» **Written request**
Repeat, word for word, the lines of the data starting at the one containing "Clear the search" and ending at the one containing "(x=98, y=48)".

» **Stored items from a collection**

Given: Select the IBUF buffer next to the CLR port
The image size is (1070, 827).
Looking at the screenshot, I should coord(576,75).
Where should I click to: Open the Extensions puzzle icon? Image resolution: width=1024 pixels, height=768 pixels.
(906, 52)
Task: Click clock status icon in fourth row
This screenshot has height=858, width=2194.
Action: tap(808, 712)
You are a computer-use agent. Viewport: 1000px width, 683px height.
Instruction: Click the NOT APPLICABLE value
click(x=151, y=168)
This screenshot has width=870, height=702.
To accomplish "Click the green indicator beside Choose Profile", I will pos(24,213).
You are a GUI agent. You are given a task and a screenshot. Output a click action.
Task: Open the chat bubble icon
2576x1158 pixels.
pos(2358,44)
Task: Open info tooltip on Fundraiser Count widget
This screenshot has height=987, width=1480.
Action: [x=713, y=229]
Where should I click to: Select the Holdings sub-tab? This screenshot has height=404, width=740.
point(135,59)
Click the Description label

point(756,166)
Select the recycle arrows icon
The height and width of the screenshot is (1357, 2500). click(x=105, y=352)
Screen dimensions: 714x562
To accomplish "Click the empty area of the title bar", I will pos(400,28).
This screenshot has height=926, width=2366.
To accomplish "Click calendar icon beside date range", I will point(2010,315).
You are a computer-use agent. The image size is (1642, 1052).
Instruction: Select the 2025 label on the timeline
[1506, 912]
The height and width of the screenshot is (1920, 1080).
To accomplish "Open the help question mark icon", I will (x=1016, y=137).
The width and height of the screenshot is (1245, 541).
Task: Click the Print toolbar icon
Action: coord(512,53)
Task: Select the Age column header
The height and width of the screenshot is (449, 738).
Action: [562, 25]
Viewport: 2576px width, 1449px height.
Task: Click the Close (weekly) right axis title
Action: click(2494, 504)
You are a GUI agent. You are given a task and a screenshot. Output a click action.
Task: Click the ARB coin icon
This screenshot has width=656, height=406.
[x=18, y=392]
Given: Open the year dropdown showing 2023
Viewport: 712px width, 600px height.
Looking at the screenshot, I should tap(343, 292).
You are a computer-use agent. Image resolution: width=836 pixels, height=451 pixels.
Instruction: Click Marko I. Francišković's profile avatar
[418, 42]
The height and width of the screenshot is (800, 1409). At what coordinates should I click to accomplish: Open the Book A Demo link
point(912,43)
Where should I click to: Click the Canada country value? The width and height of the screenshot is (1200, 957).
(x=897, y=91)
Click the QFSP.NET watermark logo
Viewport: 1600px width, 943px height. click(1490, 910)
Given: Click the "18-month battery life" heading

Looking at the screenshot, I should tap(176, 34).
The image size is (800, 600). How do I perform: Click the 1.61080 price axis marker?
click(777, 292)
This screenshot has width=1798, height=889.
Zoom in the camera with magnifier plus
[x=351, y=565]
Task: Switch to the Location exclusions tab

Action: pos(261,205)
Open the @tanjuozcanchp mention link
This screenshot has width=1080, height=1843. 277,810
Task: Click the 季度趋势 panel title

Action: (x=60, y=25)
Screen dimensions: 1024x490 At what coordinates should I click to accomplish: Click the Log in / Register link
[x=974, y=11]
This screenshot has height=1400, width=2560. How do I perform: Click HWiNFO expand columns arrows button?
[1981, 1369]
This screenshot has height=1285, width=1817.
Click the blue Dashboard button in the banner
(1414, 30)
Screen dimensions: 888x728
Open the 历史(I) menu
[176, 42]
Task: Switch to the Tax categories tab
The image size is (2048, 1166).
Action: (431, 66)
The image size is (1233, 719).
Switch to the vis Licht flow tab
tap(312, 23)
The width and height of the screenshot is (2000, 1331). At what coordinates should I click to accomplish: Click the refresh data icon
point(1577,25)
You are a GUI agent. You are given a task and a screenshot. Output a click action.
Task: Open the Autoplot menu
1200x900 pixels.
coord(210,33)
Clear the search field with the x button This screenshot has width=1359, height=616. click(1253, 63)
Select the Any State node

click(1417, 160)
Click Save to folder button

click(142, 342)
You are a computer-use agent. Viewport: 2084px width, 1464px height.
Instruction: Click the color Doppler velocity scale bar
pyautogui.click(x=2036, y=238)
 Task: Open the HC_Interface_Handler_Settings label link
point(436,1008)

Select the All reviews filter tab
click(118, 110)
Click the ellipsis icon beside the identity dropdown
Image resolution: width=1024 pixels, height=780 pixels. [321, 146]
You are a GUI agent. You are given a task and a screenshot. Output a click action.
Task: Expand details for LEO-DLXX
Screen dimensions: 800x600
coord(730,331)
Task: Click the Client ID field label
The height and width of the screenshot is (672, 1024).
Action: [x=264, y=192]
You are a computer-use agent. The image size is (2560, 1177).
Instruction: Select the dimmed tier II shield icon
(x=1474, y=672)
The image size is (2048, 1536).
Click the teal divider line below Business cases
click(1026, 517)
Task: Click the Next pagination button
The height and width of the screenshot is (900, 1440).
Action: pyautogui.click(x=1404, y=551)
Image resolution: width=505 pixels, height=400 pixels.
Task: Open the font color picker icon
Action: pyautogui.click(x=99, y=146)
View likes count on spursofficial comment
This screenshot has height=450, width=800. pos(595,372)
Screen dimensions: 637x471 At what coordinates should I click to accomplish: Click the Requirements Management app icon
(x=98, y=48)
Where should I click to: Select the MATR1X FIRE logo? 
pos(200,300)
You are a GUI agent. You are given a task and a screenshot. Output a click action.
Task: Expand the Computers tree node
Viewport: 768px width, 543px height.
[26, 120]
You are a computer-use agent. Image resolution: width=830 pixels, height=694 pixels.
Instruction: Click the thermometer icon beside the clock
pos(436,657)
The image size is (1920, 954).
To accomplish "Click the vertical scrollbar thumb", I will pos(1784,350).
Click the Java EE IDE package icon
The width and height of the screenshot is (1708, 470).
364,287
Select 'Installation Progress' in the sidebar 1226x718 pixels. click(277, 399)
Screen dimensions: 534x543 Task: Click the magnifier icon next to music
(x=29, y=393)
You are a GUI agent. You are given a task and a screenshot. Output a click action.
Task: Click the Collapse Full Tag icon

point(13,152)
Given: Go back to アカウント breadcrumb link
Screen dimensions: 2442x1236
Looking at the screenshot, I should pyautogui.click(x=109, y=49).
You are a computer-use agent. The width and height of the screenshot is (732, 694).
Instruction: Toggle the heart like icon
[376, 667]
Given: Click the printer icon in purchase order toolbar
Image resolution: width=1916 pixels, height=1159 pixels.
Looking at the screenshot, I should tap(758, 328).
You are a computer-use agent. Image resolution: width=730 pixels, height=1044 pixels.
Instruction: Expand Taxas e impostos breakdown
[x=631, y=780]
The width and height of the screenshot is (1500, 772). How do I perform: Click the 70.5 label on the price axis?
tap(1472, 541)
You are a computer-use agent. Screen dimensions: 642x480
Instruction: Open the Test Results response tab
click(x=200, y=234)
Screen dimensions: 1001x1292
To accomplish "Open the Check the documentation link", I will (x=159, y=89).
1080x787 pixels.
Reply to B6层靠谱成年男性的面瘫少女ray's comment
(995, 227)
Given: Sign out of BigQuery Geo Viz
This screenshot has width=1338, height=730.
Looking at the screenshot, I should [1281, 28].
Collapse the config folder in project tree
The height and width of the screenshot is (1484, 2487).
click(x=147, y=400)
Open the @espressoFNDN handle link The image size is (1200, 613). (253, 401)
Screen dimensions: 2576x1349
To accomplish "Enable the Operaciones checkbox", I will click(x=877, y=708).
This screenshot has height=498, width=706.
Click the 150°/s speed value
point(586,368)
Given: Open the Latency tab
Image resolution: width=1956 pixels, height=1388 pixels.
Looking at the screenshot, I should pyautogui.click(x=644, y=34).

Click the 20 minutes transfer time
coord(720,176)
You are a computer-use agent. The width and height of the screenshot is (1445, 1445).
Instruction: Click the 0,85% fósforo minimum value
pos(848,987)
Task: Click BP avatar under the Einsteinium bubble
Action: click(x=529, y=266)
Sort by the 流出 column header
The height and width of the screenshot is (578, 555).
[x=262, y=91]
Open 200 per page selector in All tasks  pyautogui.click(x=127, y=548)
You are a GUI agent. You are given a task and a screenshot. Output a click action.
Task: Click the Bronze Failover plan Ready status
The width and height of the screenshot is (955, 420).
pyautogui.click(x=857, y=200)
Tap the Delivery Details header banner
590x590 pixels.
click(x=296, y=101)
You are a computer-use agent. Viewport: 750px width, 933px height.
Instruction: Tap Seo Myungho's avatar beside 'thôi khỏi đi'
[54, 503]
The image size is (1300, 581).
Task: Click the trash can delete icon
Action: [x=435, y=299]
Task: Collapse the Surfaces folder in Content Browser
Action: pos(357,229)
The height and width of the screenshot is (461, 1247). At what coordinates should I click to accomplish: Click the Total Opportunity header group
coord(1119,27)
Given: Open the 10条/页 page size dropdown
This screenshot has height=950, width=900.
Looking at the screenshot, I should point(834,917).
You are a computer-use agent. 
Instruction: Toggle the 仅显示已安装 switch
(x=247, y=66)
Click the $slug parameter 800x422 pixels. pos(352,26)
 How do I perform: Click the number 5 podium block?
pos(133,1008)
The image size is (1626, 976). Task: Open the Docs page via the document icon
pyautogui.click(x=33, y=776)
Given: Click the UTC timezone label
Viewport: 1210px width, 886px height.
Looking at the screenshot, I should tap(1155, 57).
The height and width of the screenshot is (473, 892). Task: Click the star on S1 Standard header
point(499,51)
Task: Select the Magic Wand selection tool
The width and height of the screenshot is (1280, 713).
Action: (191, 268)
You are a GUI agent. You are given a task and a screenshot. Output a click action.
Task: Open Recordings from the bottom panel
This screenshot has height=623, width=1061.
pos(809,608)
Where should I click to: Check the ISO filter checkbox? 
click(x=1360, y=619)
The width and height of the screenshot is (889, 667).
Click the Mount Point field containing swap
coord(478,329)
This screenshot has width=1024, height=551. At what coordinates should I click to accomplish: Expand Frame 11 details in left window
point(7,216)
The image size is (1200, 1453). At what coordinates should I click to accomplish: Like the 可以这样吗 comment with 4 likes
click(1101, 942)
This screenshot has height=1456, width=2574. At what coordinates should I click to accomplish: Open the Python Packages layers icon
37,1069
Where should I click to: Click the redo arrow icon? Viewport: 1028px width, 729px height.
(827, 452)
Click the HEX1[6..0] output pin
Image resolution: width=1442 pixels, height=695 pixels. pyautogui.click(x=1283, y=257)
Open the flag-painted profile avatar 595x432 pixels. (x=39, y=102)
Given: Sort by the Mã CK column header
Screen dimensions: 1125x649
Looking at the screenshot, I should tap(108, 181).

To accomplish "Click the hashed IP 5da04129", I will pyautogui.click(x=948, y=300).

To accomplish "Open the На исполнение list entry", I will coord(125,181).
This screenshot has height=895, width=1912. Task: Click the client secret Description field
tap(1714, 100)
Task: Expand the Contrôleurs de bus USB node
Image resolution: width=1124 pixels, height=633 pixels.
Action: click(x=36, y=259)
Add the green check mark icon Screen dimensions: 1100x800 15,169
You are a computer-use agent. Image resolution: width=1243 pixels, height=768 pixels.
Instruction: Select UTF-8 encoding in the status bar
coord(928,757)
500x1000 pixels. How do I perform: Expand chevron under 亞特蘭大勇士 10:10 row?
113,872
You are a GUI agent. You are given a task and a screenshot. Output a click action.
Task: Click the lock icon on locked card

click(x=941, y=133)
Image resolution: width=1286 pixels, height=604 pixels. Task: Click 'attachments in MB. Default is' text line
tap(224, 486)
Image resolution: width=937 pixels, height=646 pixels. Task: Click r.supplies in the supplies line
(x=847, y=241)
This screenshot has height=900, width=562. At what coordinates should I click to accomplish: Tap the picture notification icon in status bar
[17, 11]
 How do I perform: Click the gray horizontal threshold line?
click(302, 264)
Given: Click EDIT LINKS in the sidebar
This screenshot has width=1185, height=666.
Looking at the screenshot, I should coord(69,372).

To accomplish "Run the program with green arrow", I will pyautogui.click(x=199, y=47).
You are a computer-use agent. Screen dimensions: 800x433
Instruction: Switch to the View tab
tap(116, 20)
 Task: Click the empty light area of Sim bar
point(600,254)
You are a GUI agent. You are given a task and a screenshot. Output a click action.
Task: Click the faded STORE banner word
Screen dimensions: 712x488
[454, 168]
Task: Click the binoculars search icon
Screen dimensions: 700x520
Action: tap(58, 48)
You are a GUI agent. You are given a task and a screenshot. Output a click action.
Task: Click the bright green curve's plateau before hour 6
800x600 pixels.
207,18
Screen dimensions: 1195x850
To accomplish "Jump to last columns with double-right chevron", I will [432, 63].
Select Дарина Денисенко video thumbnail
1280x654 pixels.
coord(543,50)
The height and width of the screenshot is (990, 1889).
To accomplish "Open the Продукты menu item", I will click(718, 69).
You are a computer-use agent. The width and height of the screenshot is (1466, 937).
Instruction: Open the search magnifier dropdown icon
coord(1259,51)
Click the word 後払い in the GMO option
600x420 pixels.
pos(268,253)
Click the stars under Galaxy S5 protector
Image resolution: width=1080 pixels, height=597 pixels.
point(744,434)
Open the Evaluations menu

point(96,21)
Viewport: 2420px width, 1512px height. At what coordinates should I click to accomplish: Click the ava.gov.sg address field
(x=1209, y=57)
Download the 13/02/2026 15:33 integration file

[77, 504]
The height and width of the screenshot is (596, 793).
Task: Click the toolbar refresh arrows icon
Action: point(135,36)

» **Response to the task**
Clear the search field with the x button This screenshot has width=1359, height=616. click(1253, 63)
Select the Any State node

click(1417, 160)
Click Save to folder button

click(142, 342)
You are a computer-use agent. Viewport: 2084px width, 1464px height.
Instruction: Click the color Doppler velocity scale bar
pyautogui.click(x=2036, y=238)
 Task: Open the HC_Interface_Handler_Settings label link
point(436,1008)

Select the All reviews filter tab
click(118, 110)
Click the ellipsis icon beside the identity dropdown
Image resolution: width=1024 pixels, height=780 pixels. [321, 146]
You are a GUI agent. You are given a task and a screenshot. Output a click action.
Task: Expand details for LEO-DLXX
Screen dimensions: 800x600
coord(730,331)
Task: Click the Client ID field label
The height and width of the screenshot is (672, 1024).
Action: [x=264, y=192]
You are a computer-use agent. The image size is (2560, 1177).
Instruction: Select the dimmed tier II shield icon
(x=1474, y=672)
The image size is (2048, 1536).
Click the teal divider line below Business cases
click(1026, 517)
Task: Click the Next pagination button
The height and width of the screenshot is (900, 1440).
Action: pyautogui.click(x=1404, y=551)
Image resolution: width=505 pixels, height=400 pixels.
Task: Open the font color picker icon
Action: pyautogui.click(x=99, y=146)
View likes count on spursofficial comment
This screenshot has height=450, width=800. pos(595,372)
Screen dimensions: 637x471 At what coordinates should I click to accomplish: Click the Requirements Management app icon
(x=98, y=48)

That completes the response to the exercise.